Open letter to Japan’s Prime Minister and Education Minister on their instruction to close humanities and social science faculties

woman wearing brown shirt carrying black leather bag on front of library books

In case you hadn’t heard, the Japanese government have recently instructed public universities to close their humanities and social science faculties and concentrate on “areas that better serve society’s needs”. Here is the Times Higher Education Supplement article about it. This open letter is my response to the men behind that decision.

Dear Messrs Abe and Shimomura,

I wanted to write this letter a few days ago, when I first heard about your directive to public universities to shut down humanities and social sciences faculties. However I have learned with experience that writing when blazingly angry is often counter-productive, so I have taken a few days to calm down and think round your decision. However hard I try, and I pride myself on pretty good critical and creative thinking skills, I cannot fathom why you would make this step.

First let’s look at the functional argument. You talk about areas that “better serve society’s needs”. Even leaving aside the question of how you determine what those are without sociologists, anthropologists and political scientists, this makes no sense. If all of the country’s great minds are focused on IT, engineering, and other sources of technological innovation, that leaves open questions like:

  • how will these innovations be developed if no-one is thinking about how teams work together? (management and organisational sciences)
  • how will these teams deal with issues of ownership, intellectual property, trademarks etc that are so crucial to providing the economic return you so obviously crave? (law)
  • once these products exist, where will the know-how come to package, promote, sell, advertise and promote these products? (marketing and communications)
  • how will they understand how to price them so that they sell? (economics)

Even as I sat reflecting on the short-sighted nature of this decision, I came across articles on the importance of integrating social science into research and how anthropology can  guide better project design. So it’s not just me, it’s the people out there, working in the real world, that recognise the contribution of the social sciences.

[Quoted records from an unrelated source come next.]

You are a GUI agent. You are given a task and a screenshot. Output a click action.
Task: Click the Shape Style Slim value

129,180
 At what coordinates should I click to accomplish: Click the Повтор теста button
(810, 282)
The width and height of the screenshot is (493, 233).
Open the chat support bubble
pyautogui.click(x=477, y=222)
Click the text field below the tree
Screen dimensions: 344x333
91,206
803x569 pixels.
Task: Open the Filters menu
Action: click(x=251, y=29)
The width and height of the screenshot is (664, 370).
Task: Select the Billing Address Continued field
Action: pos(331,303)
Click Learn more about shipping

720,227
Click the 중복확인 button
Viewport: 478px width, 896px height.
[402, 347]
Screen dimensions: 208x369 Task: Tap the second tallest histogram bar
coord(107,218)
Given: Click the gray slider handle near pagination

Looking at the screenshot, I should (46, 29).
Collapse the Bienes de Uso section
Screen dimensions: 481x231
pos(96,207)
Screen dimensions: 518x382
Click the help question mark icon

Much of the research around the future of work (here is just one example) shows that in developing skills needed for the future, the emphasis will be on critical and creative thinking, empathy, curiosity, flexibility, adaptability – all skills that are to the forefront of humanities and social sciences. I’m not saying that these are absent in other disciplines, but they are the skills that the humanities are designed to deliver.

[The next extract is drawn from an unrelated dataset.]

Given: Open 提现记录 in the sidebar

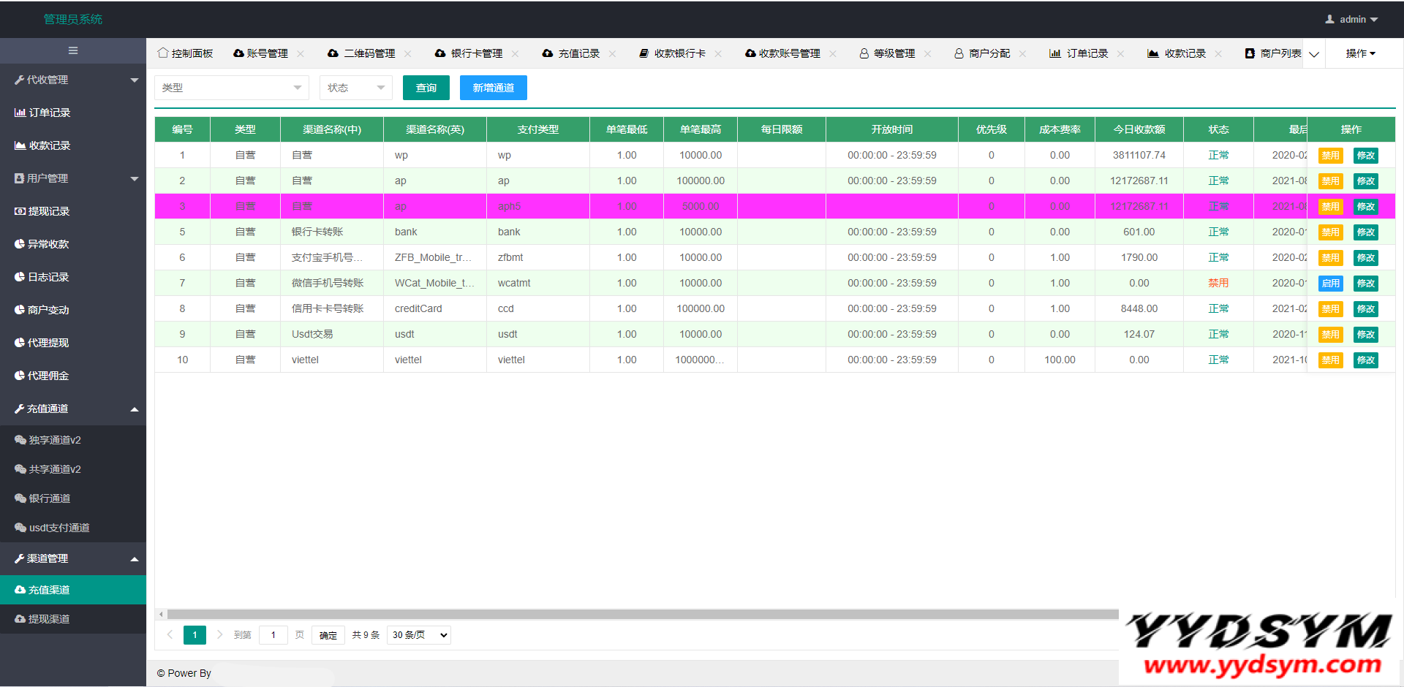Looking at the screenshot, I should 48,211.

The other problem I have with your proposal is that those of us who are drawn to the humanities are still going to exercise those skills. People are not substitutable. I would never have been a life scientist. In the absence of degree courses that didn’t suit my skills and aspirations, I would simply not have gone to university. And the big problem with that is that the activities I have indicated above will still go on, but with a shrinking academic base. We will see more charlatans, more ideas based on instinct than evidence, more “woo”. Is that the way you want our world to be run? If so, I’m afraid I can’t buy into that vision.

So even within the constraints of your own world view,  your decision doesn’t make sense to me. But my anger goes further. I don’t want to live in a world where all we worry about is where the next product comes from. Clearly neither of you have had the experience of losing yourself in the world created by a talented author. Or been to a talk in an art gallery where a knowledgeable curator opens a piece of art to you. Or got lost in a piece of music. If that’s the case, I feel terribly sorry for you. If I’m wrong, then your decision seems even more unfathomable, as you must therefore be aware of the huge contribution to our society made by the arts and humanities.

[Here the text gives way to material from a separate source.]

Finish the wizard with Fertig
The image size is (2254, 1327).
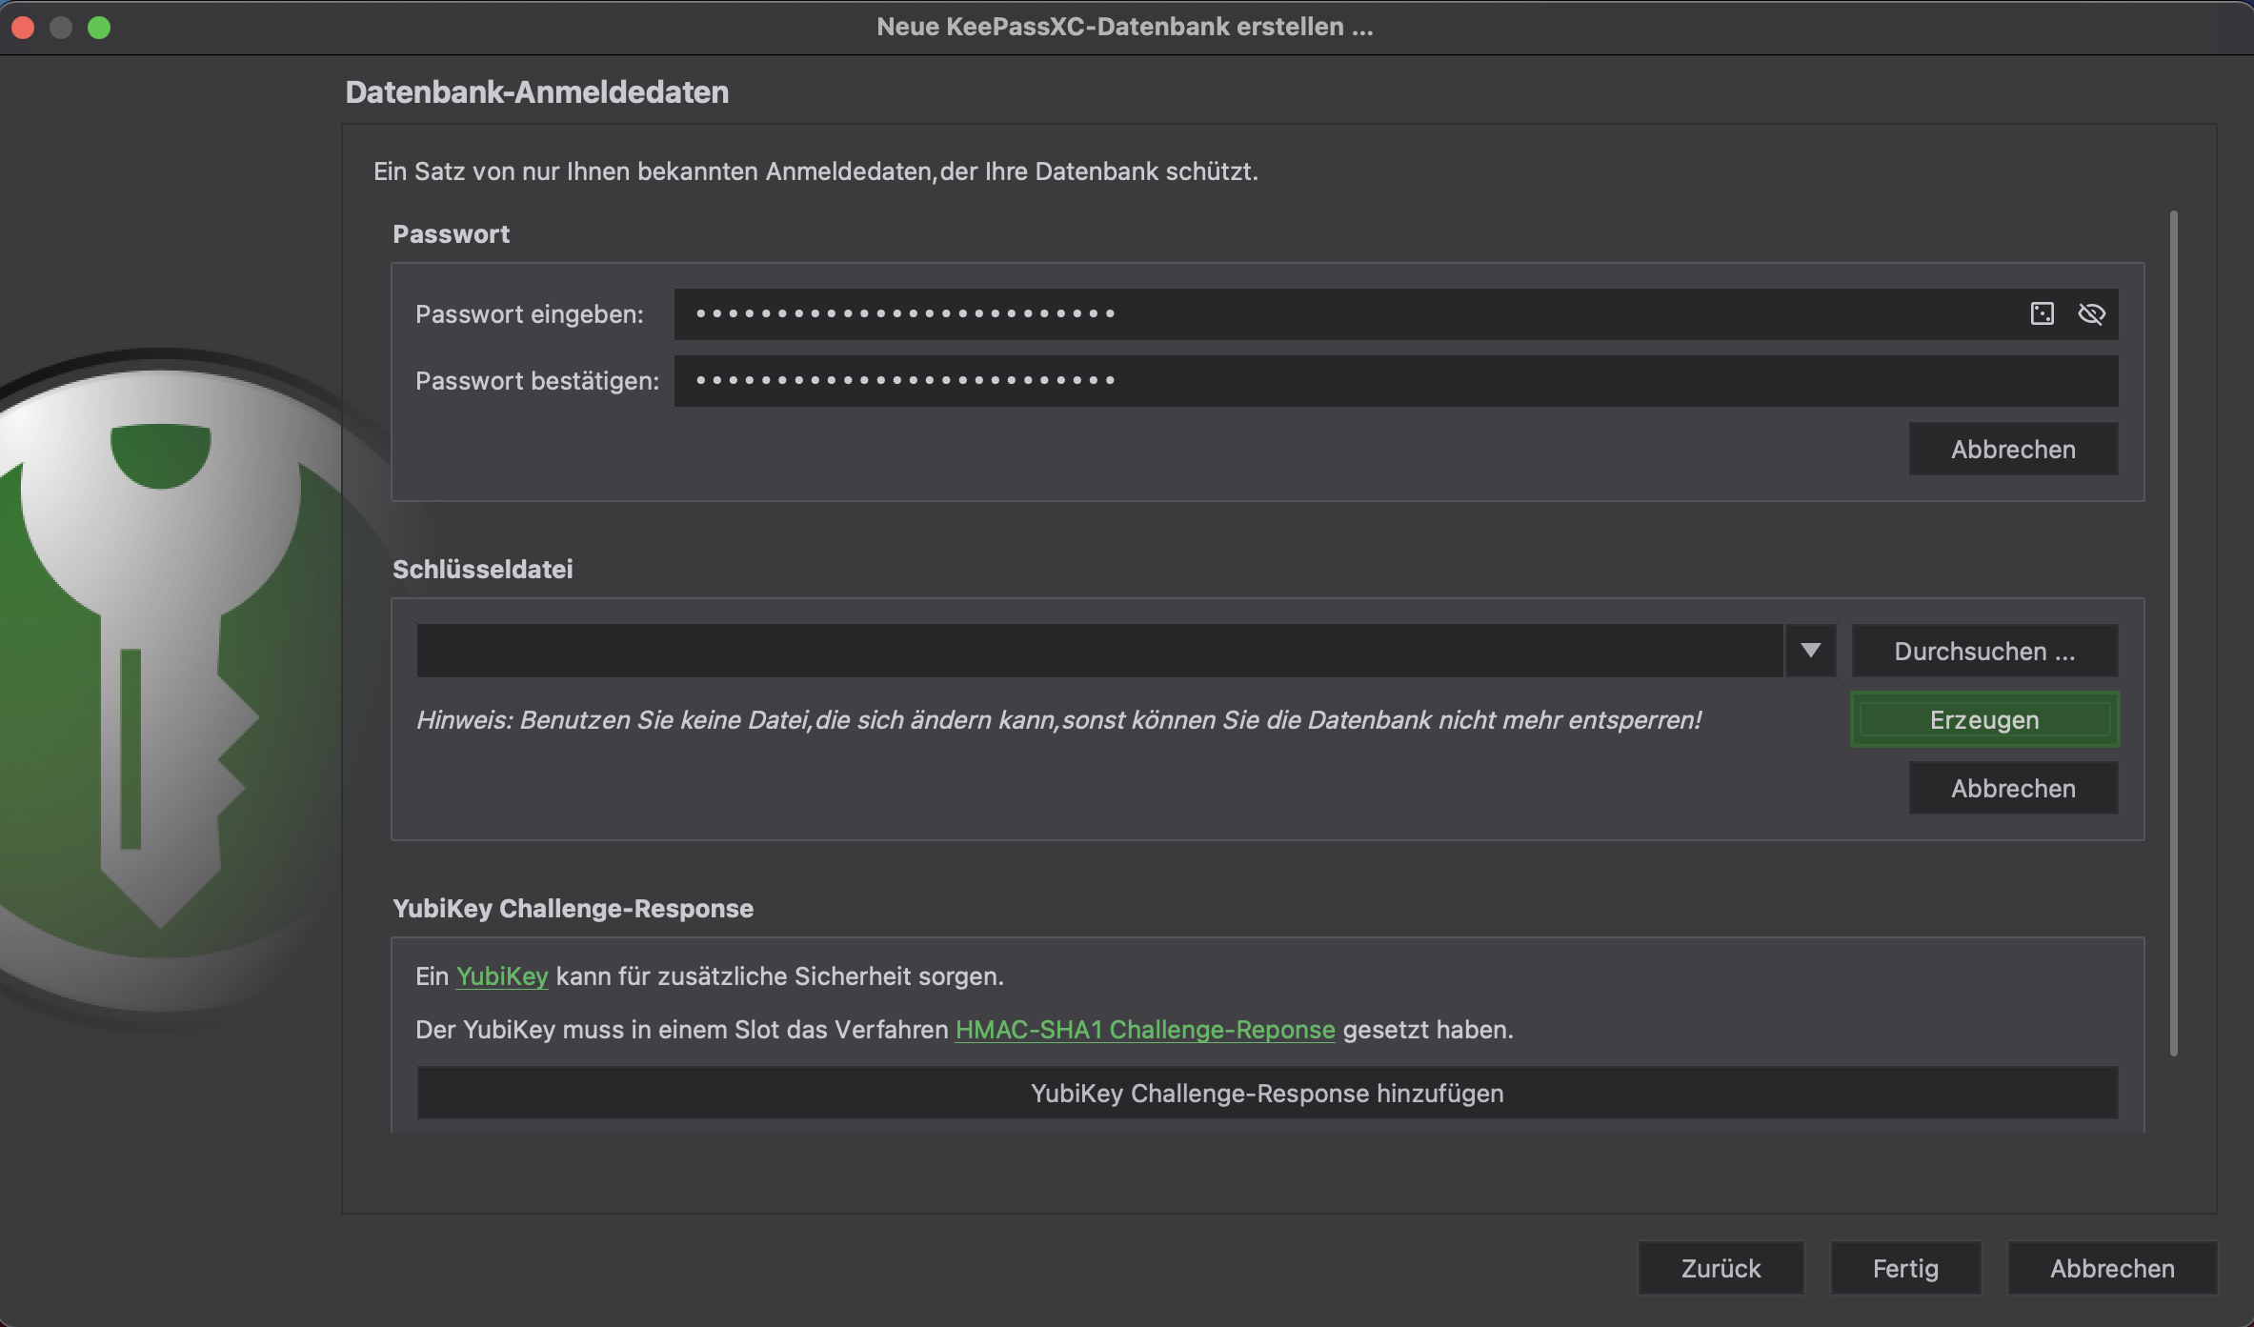(1905, 1268)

I’m sure you won’t even read this. But I hope the outrage of voices more powerful than mine might make you reconsider this ridiculous edict.

Yours sincerely,

Antonia Mochan

Bachelor of Economic Science, London School of Economics

Executive Master of Arts, University of Melbourne

Published by Antonia

I'm a British citizen and European Union official, who lives in Brussels again after 6 years in London and 8 in Melbourne. My blog(s) reflect my interests in the EU, yarncrafts, organisations and dog ownership.